◆ **TASK ITEM**: Down to the last line, reproduce the data below exactly.

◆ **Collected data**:
---

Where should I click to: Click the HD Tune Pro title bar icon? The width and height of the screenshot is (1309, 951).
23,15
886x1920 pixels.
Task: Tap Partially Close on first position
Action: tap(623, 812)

---

◆ **ANSWER**:
Where should I click to: Click the HD Tune Pro title bar icon? The width and height of the screenshot is (1309, 951).
23,15
886x1920 pixels.
Task: Tap Partially Close on first position
Action: tap(623, 812)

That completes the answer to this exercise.